§ WORK TO COMPLETE
1: Turn the records into a Markdown table with the columns Row and Line. Include only the lines from the one containing "Viewport: 111px width, 114px" through the end of the records, both ends inclusive, and skip blank lines and pictures.
2: Extend the forum discussion about marriage and dental school admissions, picking up after its final sentence.

::: PAGE EXTRACT :::

Some schools include a question about it on their secondary app.
 
Being married myself, I can say that we really support eachother. My wife has worked 10 hour days making notecards for me to study for the DAT, all while I read and take notes for the DAT.

I guess what I'm trying to say is that I have no idea if it looks good to dental schools, but I can see why it would. I have a STRONG support system. I don't have to waste time on frustrating dates and when I go out to a bar, I go with her. I don't have to worry about impressing other people, I can just relax and have a good time with the one person in the world who I'd most want to be with. It becomes very time effective. When I need to relax I have that freedom. HOWEVER, if someone were in a bad relationship or marriage it would have the opposite effect, so I don't know how adcoms look at it. Sorry, just thinking out loud. I think I confused myself now. :confused:
 
When I got married my auto insurance premiums really dropped. Auto insurance companies must see a tangible correlation between marriage and accident avoidance. Single guys are more likely to take more risks. Additionally, I think married people will be more motivated to get through school, because their family lively hood is depending on them. On the down side though, marriage responsibilities can take time away from academics. I have definately made some scholastic sacrafices to spend more time with the wifey.
 
msf41 said:
When I got married my auto insurance premiums really dropped...

I hate that! I am single and have a great driving record while my wild sister is married, has a lower rate, and is deadly piloting anything with a motor. Yeesh..

As far as being married and your chances of acceptance, I don't think it hurts nor boosts your chances. My being single never came up in the interviews, although so far everyone has asked me how I deal with stress, etc. It seems that this is very important to them as dental students have an onslaught of courses to juggle and endless materials and principles to adsorb. If confronted with such a question you could certainly bring up the topic of your significant other in terms of being a great support base - and that I am sure will bode well for you. :)

::: SUPPLIED RECORDS :::

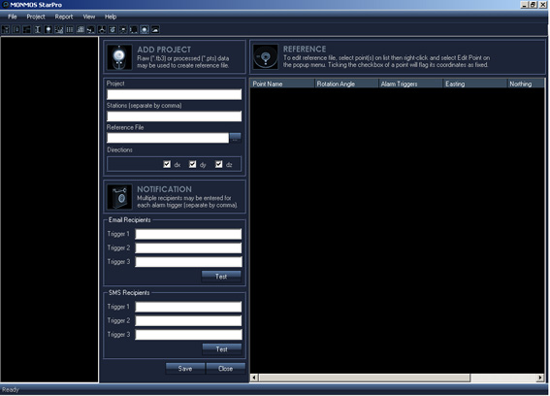Viewport: 550px width, 396px height.
Task: Uncheck the dx direction checkbox
Action: [167, 164]
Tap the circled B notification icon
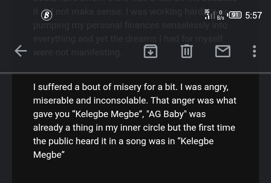271x183 pixels. 46,15
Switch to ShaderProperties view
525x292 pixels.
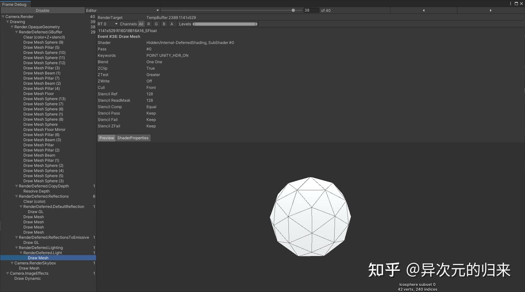(133, 138)
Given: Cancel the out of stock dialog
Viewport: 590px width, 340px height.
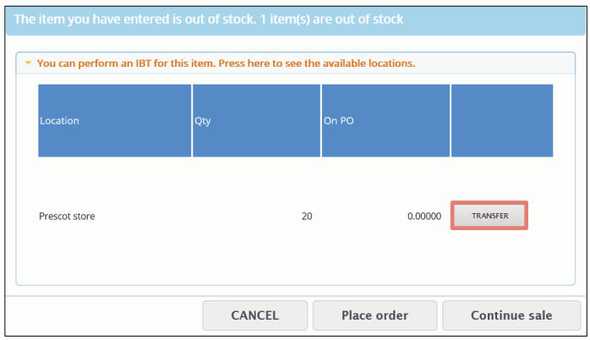Looking at the screenshot, I should point(254,315).
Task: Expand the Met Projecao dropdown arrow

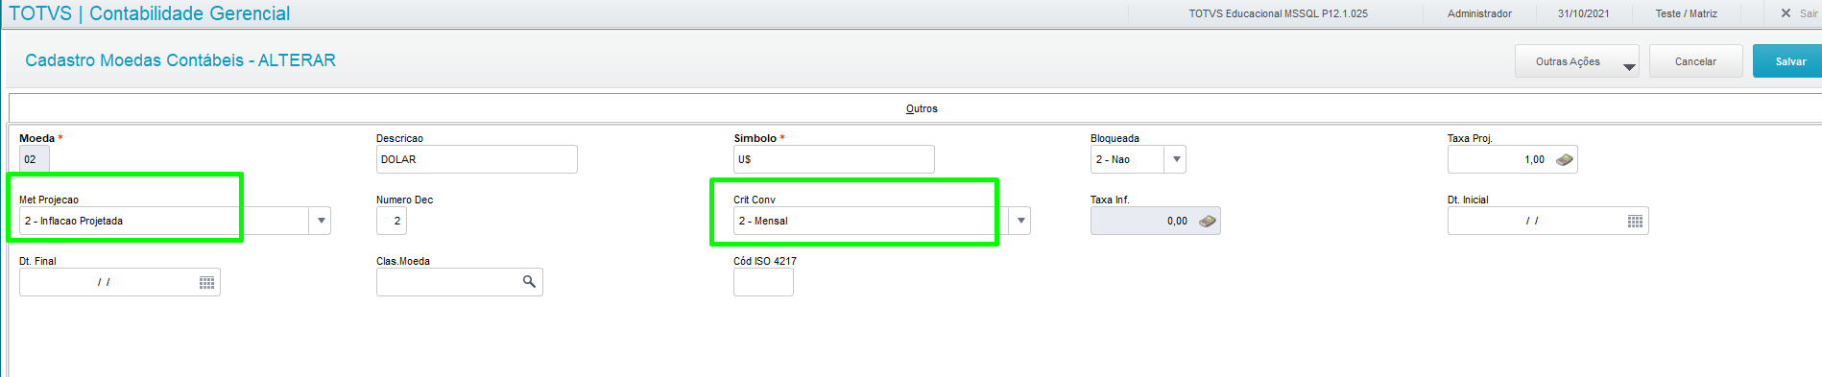Action: tap(322, 221)
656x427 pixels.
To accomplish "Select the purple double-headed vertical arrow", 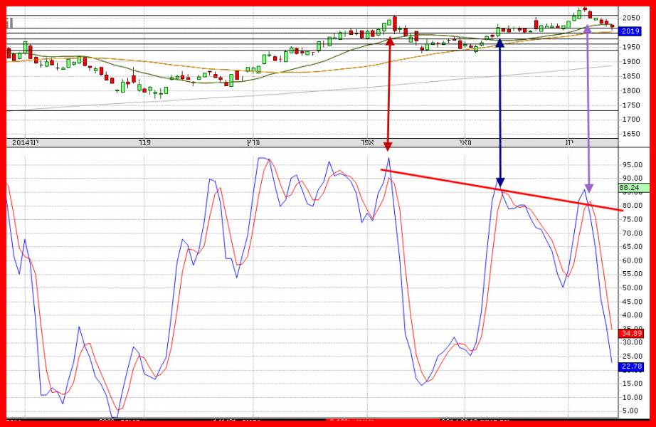I will pyautogui.click(x=588, y=107).
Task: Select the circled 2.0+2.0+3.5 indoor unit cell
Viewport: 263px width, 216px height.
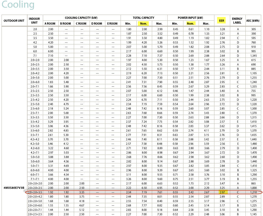Action: [x=35, y=193]
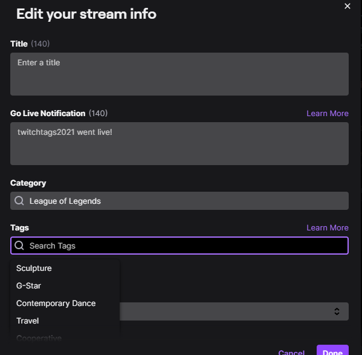The image size is (362, 355).
Task: Click the Category field label
Action: (28, 183)
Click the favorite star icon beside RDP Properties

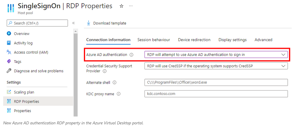click(122, 6)
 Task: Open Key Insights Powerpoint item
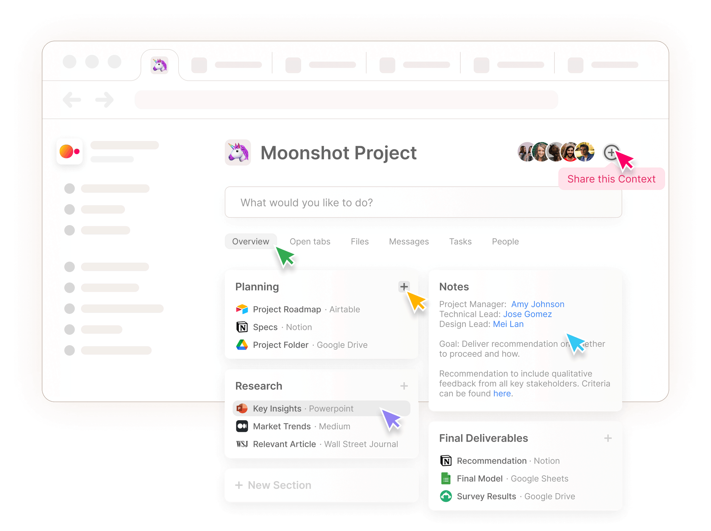(x=321, y=408)
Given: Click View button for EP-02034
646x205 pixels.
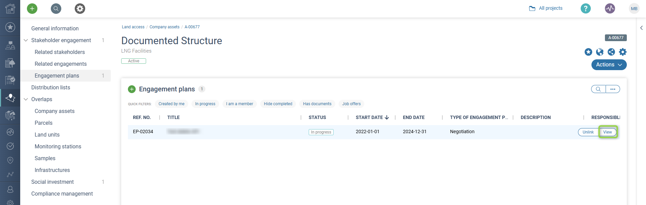Looking at the screenshot, I should [608, 132].

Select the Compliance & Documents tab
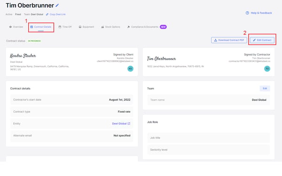(x=143, y=27)
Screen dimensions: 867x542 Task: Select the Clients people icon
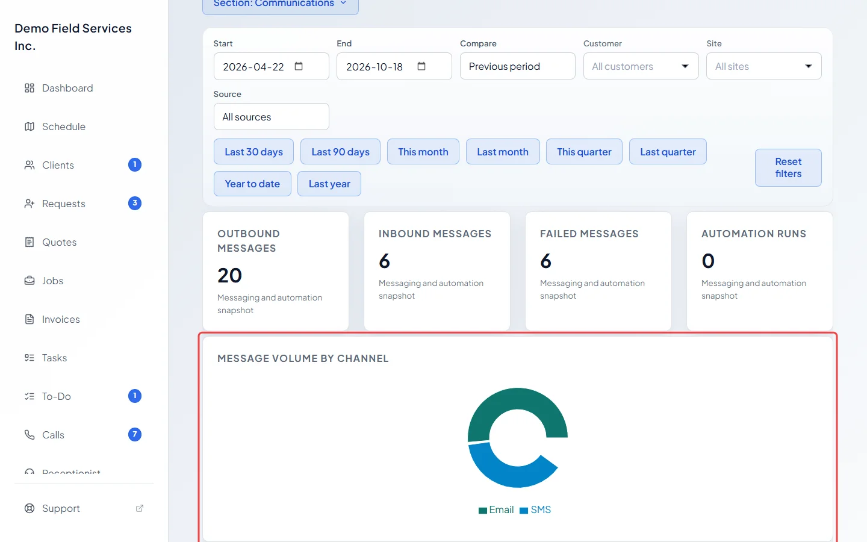coord(30,165)
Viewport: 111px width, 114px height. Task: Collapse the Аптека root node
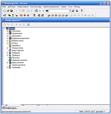point(4,29)
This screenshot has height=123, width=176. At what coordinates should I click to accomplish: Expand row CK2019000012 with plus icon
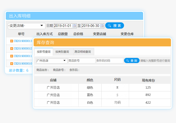(12, 48)
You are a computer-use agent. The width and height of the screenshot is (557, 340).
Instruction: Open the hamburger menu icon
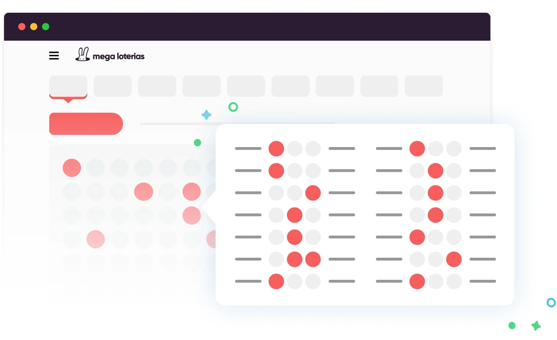point(54,56)
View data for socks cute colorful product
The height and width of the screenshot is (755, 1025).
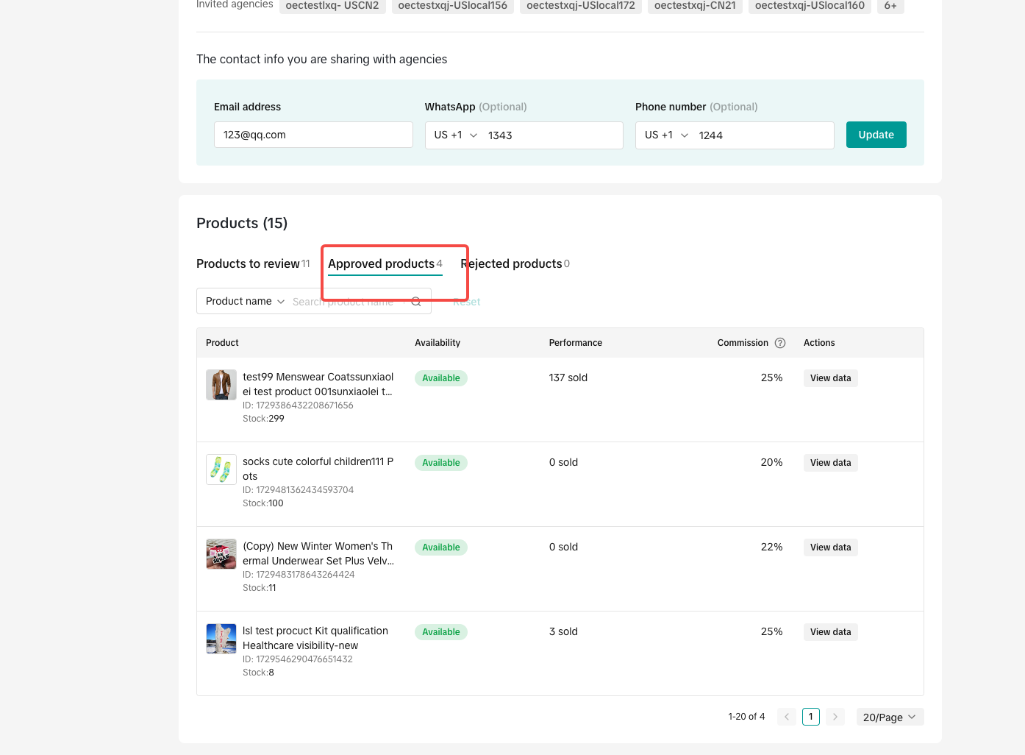(830, 463)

:::

§ TASK RESULTS
1:
| Row | Line |
|---|---|
| 1 | Viewport: 111px width, 114px height. Task: Collapse the Аптека root node |
| 2 | point(4,29) |
| 3 | This screenshot has height=123, width=176. At what coordinates should I click to accomplish: Expand row CK2019000012 with plus icon |
| 4 | (12, 48) |
| 5 | You are a computer-use agent. The width and height of the screenshot is (557, 340). |
| 6 | Instruction: Open the hamburger menu icon |
| 7 | point(54,56) |
| 8 | View data for socks cute colorful product |
| 9 | The height and width of the screenshot is (755, 1025). |
| 10 | (830, 463) |

2:
This isn't a commentary on whether marriage is a good or a bad thing for dental studets. I just don't think adcoms have the right to ask you if you are married. It is ILLEGAL for a potential employer to ask you this question, why should it be allowed in academia? They only possible result of this question is to profer bias one way or the other. I find it not just a little hypocritical for colleges to lecture the 'outside world' about equal opportunities and social correctness, yet universities are fast becoming our society's last vestige of social engineering and discrimination. Your marital status is none of their FB.
 
BONAFIED said:
This isn't a commentary on whether marriage is a good or a bad thing for dental studets. I just don't think adcoms have the right to ask you if you are married. It is ILLEGAL for a potential employer to ask you this question, why should it be allowed in academia?

Private schools can ask you anything they want to ask you.

Public schools, on the other hand, fall under the realm of what you are saying.
 
I didn't say they COULDN'T ask you, I said they SHOULDN'T. Hence my bit about the hypocracy i.e. If it's wrong for employers why is it not wrong for schools? +
 
Personally, being female, I think that schools may be asking personal question's like marriage and family to see if you are commited to going to school and like it or not, make judgement's on how your time may be affected in school by your personal choices.

I definetly have gotten this vibe from AZ and PA dental school's I just interviewed with this year. They made comment's like:
Is your family behind you in this move?
My Answer: I wouldn't be here if they weren't. :confused:

Also I think they want to know how organized you are and can you handle school and family. In a perfect world this shouldn't matter for higher education or job, but I think it does. I wondered if the asked all the male applicant's there that day the same questions. (Because I asked and more than half of them were married with kids as well.)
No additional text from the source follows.